Tastemaker

The One and Only Nathalie Dupree

The doyenne of Southern cooking reflects on helping to shape both the region’s cuisine and those who make it

Photo: Sully Sullivan

Dupree with the tools of the biscuit-making trade.

Age: 79
Home Base: Charleston, South Carolina
Known for: Her work as a pioneering cooking teacher, television personality, and author of fifteen cookbooks, including her latest, Nathalie Dupree’s Favorite Stories & Recipes, released this fall.


First cooking job: “I had a small business in London called Just Desserts. For my very first delivery, I had cleaned lemon rind from the grater with a pastry brush, and some bristles fell into the lemon soufflé.

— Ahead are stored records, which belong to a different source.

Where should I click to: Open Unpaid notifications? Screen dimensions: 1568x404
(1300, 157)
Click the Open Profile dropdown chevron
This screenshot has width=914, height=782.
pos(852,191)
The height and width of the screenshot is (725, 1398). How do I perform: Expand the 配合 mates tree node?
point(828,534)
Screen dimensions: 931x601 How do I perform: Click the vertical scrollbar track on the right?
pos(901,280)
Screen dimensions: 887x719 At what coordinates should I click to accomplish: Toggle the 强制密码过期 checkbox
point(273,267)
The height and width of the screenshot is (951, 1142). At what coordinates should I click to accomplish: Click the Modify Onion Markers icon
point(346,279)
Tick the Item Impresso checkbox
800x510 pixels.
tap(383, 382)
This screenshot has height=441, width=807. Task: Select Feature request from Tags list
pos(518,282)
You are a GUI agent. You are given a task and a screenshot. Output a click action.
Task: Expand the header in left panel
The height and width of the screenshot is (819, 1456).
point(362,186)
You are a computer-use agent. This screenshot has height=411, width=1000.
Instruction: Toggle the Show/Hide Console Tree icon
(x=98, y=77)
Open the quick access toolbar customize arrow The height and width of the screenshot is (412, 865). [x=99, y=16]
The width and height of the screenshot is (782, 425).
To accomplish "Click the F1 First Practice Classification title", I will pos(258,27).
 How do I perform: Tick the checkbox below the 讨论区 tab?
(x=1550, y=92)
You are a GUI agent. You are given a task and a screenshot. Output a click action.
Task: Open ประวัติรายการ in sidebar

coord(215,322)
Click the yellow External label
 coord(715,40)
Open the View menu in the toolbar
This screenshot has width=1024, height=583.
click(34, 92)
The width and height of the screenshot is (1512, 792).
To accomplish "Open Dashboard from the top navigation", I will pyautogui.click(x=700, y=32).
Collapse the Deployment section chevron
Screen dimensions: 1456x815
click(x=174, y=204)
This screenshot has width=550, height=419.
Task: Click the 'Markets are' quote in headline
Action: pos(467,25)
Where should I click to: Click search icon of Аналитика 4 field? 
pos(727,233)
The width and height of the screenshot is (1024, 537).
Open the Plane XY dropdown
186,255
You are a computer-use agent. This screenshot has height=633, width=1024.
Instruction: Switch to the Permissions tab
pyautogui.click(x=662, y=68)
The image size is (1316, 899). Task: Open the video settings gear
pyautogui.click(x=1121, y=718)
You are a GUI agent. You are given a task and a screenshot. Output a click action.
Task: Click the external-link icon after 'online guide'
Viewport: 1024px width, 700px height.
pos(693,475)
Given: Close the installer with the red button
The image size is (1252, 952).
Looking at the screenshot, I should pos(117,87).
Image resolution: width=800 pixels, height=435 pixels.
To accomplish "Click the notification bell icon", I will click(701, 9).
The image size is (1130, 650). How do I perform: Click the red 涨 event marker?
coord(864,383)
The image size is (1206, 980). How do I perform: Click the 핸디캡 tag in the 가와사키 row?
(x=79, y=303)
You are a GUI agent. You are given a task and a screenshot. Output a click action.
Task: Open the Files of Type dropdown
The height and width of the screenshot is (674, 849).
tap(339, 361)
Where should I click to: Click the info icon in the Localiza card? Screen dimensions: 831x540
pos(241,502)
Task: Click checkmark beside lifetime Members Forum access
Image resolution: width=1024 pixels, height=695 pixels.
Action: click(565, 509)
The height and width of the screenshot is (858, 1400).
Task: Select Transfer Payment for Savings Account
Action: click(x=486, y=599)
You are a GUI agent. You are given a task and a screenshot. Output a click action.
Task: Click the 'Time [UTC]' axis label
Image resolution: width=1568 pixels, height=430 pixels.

So my first customer complained about the hair.”

How times have changed: “In 1959, when I first wanted to be a cook, you couldn’t find one lady cooking in a restaurant. [French chef] Paul Bocuse famously said, ‘I’d rather have them in my bed than in my kitchen.’ So, let’s face it, we weren’t particularly welcome.”

Perceptions, too:  “When I started, the professional cooking world did not acknowledge Southern cooking or understand there was any technique involved in it.”

On transitioning from chef to teacher: “Some of the diners at my restaurant in Social Circle [Georgia] asked me to teach cooking classes, so I practiced on folks. I found that I loved it. I just love seeing the light go on.”

A distinguished visitor: “When Julia Child came to Rich’s Cooking School in Atlanta [which Dupree opened in 1975], she wanted regional Junior League cookbooks. She understood the food in those books was valuable. Smart chefs want to eat local food.”

His and hers: “The women’s movement had just started before I moved to London. I would come home from consciousness meetings but had to ask my husband to open the ketchup. I find it’s best if the roles are intertwined.”

Debuting in 1985 with New Southern Cooking, her first of three hundred episodes: “White Lily said they wanted to fund a show on PBS. I found a young female producer, Cynthia Stevens Graubart, and off we went.”

How benefits of supporting other women are like cooking pork chops: “If you put one pork chop in a pan and turn the heat on high, the pork chop will burn. If you put two or more pork chops in a pan and turn the heat on high, they will feed off the fat of one another.”

On her legacy: “I never thought about [it]. I am happy with my place in the world.”